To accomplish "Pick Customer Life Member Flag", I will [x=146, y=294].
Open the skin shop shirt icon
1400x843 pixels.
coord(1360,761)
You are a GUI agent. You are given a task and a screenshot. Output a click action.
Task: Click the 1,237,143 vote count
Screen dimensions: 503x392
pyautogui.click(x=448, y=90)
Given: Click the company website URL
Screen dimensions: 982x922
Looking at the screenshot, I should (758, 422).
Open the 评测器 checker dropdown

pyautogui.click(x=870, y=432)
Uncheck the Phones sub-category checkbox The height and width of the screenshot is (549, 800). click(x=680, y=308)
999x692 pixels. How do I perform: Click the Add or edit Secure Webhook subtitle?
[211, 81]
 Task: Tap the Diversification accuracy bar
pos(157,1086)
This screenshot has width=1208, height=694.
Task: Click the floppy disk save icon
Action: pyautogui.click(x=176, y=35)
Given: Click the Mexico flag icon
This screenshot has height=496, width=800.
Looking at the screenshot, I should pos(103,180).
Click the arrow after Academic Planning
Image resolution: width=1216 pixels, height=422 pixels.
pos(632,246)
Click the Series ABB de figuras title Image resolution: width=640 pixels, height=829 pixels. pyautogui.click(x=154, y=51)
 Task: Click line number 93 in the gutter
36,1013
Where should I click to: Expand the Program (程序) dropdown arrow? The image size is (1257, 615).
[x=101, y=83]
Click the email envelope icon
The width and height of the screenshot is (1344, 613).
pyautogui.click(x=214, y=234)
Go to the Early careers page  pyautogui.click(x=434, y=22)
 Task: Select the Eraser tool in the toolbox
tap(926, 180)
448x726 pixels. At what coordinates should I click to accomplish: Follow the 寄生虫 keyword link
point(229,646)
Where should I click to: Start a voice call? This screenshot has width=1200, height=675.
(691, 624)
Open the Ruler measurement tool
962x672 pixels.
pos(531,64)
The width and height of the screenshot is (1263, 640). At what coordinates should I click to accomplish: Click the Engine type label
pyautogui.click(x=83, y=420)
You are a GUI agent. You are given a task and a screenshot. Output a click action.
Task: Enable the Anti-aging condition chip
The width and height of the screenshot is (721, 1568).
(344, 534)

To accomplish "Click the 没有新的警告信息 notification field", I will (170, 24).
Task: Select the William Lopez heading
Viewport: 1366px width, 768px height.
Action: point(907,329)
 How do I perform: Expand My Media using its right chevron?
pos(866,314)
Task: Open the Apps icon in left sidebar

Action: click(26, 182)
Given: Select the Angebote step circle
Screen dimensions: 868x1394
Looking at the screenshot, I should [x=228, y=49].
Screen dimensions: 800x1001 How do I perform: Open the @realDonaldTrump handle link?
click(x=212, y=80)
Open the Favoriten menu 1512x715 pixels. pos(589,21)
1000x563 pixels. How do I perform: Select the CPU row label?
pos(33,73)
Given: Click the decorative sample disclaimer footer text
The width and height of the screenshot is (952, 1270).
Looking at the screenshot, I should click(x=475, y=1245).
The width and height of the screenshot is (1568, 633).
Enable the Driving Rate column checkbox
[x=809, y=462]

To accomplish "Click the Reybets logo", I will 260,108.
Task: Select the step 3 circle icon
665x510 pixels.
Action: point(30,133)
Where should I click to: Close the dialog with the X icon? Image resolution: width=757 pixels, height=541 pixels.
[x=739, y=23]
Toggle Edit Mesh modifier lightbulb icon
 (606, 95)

########################################

[What the task asks]:
With nothing left out, print the data above exactly.

[Exercise solution]:
To accomplish "Pick Customer Life Member Flag", I will [x=146, y=294].
Open the skin shop shirt icon
1400x843 pixels.
coord(1360,761)
You are a GUI agent. You are given a task and a screenshot. Output a click action.
Task: Click the 1,237,143 vote count
Screen dimensions: 503x392
pyautogui.click(x=448, y=90)
Given: Click the company website URL
Screen dimensions: 982x922
Looking at the screenshot, I should (758, 422).
Open the 评测器 checker dropdown

pyautogui.click(x=870, y=432)
Uncheck the Phones sub-category checkbox The height and width of the screenshot is (549, 800). click(x=680, y=308)
999x692 pixels. How do I perform: Click the Add or edit Secure Webhook subtitle?
[211, 81]
 Task: Tap the Diversification accuracy bar
pos(157,1086)
This screenshot has width=1208, height=694.
Task: Click the floppy disk save icon
Action: pyautogui.click(x=176, y=35)
Given: Click the Mexico flag icon
This screenshot has height=496, width=800.
Looking at the screenshot, I should pos(103,180).
Click the arrow after Academic Planning
Image resolution: width=1216 pixels, height=422 pixels.
pos(632,246)
Click the Series ABB de figuras title Image resolution: width=640 pixels, height=829 pixels. pyautogui.click(x=154, y=51)
 Task: Click line number 93 in the gutter
36,1013
Where should I click to: Expand the Program (程序) dropdown arrow? The image size is (1257, 615).
[x=101, y=83]
Click the email envelope icon
The width and height of the screenshot is (1344, 613).
pyautogui.click(x=214, y=234)
Go to the Early careers page  pyautogui.click(x=434, y=22)
 Task: Select the Eraser tool in the toolbox
tap(926, 180)
448x726 pixels. At what coordinates should I click to accomplish: Follow the 寄生虫 keyword link
point(229,646)
Where should I click to: Start a voice call? This screenshot has width=1200, height=675.
(691, 624)
Open the Ruler measurement tool
962x672 pixels.
pos(531,64)
The width and height of the screenshot is (1263, 640). At what coordinates should I click to accomplish: Click the Engine type label
pyautogui.click(x=83, y=420)
You are a GUI agent. You are given a task and a screenshot. Output a click action.
Task: Enable the Anti-aging condition chip
The width and height of the screenshot is (721, 1568).
(344, 534)

To accomplish "Click the 没有新的警告信息 notification field", I will (170, 24).
Task: Select the William Lopez heading
Viewport: 1366px width, 768px height.
Action: point(907,329)
 How do I perform: Expand My Media using its right chevron?
pos(866,314)
Task: Open the Apps icon in left sidebar

Action: click(26, 182)
Given: Select the Angebote step circle
Screen dimensions: 868x1394
Looking at the screenshot, I should [x=228, y=49].
Screen dimensions: 800x1001 How do I perform: Open the @realDonaldTrump handle link?
click(x=212, y=80)
Open the Favoriten menu 1512x715 pixels. pos(589,21)
1000x563 pixels. How do I perform: Select the CPU row label?
pos(33,73)
Given: Click the decorative sample disclaimer footer text
The width and height of the screenshot is (952, 1270).
Looking at the screenshot, I should click(x=475, y=1245).
The width and height of the screenshot is (1568, 633).
Enable the Driving Rate column checkbox
[x=809, y=462]

To accomplish "Click the Reybets logo", I will 260,108.
Task: Select the step 3 circle icon
665x510 pixels.
Action: point(30,133)
Where should I click to: Close the dialog with the X icon? Image resolution: width=757 pixels, height=541 pixels.
[x=739, y=23]
Toggle Edit Mesh modifier lightbulb icon
 (606, 95)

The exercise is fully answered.